Master theses

Aggregators to realize Scalable Querying across Decentralized Solid pods

Keywords: Aggregator, Data control, Data ownership, Decentralization, Privacy, Semantic Web, Social media, Solid, Web

Promotors: Femke Ongenae, Pieter Bonte

Students: max 4

Problem

According to the IDC, Big Data and analytics software and cloud services market reached $90 billion in 2021 and will more than double by 2026. A large part of these revenues are related to end-user query, reporting and analysis tools. With 80% of customers indicating they are more likely to do business with a company that offers personalized experiences, companies are more and more relying on our personal data to achieve this service personalization. This has prompted a never-ending data rat race amongst companies, on the belief that they need to harvest and maintain (personal) data themselves in silos. However, there have been increasing non-technical concerns about the hyper-centralization of personal data, substantiated by data scandals, e.g. Cambridge Analytica & Equifax. Companies performing data collection in silos are plagued by legal, economical, societal, and ethical barriers, e.g. GDPR. As such, a rapid paradigm shift can be noted towards decentralized storage of personal data, in which each person controls their own personal data pod(s), guarding all public and private data they or others create about them.

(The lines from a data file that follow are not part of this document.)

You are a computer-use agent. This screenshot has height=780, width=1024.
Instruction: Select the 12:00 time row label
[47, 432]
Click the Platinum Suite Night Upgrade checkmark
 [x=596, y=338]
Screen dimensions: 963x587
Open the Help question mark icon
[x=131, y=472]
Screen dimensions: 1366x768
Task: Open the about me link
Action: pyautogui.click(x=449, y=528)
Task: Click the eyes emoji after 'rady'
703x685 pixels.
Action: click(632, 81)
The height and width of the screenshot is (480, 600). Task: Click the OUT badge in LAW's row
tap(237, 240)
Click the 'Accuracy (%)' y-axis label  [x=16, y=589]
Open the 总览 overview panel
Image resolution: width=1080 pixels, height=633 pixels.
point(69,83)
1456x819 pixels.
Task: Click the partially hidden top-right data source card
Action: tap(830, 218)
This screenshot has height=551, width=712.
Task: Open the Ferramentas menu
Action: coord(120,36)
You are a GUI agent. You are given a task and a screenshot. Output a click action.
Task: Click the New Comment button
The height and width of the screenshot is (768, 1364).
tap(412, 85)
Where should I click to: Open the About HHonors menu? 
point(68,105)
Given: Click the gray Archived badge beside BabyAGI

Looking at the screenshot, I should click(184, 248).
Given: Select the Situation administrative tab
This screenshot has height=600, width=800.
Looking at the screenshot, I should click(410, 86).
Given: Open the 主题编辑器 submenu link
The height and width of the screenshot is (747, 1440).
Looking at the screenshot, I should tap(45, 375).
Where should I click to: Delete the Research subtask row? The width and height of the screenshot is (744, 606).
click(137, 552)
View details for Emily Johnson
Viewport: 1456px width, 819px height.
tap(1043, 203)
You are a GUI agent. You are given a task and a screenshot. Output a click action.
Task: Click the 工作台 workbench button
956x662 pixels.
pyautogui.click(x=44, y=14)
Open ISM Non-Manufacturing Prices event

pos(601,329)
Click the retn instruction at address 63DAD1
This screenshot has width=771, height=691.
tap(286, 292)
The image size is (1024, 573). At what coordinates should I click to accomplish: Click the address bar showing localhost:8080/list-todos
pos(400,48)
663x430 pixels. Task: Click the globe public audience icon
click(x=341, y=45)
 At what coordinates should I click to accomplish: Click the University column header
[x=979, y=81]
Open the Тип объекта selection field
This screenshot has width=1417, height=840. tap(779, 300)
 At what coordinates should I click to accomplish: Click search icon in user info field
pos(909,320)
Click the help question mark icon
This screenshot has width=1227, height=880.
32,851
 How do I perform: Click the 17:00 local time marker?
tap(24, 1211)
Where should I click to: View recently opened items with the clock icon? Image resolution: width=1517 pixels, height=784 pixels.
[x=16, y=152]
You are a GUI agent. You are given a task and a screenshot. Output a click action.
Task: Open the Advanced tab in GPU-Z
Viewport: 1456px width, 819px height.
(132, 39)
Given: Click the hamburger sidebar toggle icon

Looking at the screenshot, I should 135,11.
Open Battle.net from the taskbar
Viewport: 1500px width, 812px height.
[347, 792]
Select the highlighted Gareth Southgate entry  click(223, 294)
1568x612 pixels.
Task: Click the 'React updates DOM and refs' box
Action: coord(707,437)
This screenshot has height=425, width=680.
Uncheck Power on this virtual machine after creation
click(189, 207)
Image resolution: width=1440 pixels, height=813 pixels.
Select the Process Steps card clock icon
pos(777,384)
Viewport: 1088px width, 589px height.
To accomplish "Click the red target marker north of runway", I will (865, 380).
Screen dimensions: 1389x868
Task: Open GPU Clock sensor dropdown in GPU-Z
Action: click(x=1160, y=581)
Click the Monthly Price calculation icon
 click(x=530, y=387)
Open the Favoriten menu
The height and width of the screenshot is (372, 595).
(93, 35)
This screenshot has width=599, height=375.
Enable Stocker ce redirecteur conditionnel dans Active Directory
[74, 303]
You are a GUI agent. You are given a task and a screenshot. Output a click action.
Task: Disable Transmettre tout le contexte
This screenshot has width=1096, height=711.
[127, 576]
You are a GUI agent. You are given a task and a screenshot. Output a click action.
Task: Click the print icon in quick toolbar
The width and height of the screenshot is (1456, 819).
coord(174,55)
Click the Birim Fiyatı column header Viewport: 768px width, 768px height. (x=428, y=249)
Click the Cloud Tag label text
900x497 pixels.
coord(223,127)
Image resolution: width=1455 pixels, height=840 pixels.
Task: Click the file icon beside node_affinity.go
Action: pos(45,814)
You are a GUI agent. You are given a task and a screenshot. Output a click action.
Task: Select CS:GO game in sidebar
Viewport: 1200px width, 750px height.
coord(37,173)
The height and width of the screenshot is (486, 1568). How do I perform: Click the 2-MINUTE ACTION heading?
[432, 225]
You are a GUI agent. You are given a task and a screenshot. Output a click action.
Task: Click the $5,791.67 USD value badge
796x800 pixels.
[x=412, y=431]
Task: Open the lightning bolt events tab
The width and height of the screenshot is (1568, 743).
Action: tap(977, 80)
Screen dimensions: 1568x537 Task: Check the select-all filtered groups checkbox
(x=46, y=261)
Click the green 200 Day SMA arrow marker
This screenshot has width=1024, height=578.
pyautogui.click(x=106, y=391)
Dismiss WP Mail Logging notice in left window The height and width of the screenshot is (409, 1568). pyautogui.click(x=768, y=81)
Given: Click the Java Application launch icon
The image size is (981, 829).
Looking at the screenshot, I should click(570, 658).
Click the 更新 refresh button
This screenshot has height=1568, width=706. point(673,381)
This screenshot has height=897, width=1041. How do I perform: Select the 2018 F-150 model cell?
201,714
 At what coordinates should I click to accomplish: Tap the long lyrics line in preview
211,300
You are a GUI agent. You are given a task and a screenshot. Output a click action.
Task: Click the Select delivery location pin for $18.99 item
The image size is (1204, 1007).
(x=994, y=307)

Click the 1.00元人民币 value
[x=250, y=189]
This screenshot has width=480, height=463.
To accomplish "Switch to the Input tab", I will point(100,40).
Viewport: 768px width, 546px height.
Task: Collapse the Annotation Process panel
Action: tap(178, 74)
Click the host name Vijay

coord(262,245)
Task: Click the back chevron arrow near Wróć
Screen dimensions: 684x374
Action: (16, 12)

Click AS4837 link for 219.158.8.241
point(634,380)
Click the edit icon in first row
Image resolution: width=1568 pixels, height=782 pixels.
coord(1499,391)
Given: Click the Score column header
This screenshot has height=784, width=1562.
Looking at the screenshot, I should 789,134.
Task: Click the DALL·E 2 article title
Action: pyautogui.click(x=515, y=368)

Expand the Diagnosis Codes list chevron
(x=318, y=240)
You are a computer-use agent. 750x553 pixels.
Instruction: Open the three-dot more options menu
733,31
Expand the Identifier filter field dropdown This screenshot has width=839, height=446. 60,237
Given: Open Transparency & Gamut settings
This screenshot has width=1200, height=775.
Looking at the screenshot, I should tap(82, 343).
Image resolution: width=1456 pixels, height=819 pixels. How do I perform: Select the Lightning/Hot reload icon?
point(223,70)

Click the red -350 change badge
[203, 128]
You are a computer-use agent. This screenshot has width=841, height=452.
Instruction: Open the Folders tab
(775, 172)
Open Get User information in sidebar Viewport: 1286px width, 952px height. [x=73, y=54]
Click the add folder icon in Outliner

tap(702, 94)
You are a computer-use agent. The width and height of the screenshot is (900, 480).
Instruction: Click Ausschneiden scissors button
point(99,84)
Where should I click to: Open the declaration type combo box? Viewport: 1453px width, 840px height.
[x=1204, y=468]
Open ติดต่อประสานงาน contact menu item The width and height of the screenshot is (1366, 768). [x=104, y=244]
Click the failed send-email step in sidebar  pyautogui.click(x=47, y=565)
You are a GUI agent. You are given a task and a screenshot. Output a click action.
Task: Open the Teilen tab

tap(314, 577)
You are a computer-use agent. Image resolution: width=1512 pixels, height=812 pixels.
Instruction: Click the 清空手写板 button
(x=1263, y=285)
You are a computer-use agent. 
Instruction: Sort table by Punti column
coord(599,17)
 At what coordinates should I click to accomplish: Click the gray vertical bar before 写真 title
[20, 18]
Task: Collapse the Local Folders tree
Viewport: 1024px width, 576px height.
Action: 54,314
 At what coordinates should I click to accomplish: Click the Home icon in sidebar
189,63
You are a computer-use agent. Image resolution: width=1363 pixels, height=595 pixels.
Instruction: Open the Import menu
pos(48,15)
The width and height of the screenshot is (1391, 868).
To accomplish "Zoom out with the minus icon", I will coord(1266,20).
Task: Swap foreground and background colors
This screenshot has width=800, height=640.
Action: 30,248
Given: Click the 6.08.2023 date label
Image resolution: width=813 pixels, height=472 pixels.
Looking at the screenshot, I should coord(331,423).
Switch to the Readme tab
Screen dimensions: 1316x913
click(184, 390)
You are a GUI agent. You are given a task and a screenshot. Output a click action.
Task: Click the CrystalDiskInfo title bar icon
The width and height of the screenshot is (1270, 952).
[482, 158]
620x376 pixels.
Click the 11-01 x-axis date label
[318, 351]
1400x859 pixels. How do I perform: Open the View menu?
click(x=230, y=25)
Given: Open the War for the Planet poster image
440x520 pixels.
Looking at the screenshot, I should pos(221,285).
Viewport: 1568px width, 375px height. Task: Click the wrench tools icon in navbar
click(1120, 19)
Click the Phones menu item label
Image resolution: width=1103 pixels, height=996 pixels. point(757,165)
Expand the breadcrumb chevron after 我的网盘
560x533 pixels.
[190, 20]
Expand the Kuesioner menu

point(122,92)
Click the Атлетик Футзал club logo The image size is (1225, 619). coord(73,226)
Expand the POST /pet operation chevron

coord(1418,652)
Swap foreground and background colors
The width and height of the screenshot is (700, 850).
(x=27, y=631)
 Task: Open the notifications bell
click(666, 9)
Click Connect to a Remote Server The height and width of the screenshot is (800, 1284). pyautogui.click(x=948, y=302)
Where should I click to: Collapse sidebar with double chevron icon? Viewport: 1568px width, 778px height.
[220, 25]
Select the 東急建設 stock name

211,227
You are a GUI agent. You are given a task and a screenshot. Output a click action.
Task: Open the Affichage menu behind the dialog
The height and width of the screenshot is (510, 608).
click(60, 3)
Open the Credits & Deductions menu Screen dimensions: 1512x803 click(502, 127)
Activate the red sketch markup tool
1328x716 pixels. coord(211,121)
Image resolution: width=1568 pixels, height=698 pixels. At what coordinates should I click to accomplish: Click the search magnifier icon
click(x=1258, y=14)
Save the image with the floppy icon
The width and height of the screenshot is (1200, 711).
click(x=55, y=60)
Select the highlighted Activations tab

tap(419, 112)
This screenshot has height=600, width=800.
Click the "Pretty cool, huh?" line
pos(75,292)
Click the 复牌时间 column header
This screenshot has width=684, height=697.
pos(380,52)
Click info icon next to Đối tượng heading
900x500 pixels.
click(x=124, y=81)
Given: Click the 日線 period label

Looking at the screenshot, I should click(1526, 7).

From a technical perspective, the data analytics effort thus shifts from processing a centralized very large data set, towards processing a very large number of small and individually permissioned data sets. Decentralized data is inherently varied, as there exists no central authority that can enforce one data format. The key to sustainability is that every data pod provider implements a universally accepted standard to share this data. So each service provider can also adopt this standard and thus request and process data from any data pod provider, with the person’s permission. The Solid specification has large potential of becoming this standard. Solid’s focus is to enable the discovery and sharing of information in a way that preserves privacy.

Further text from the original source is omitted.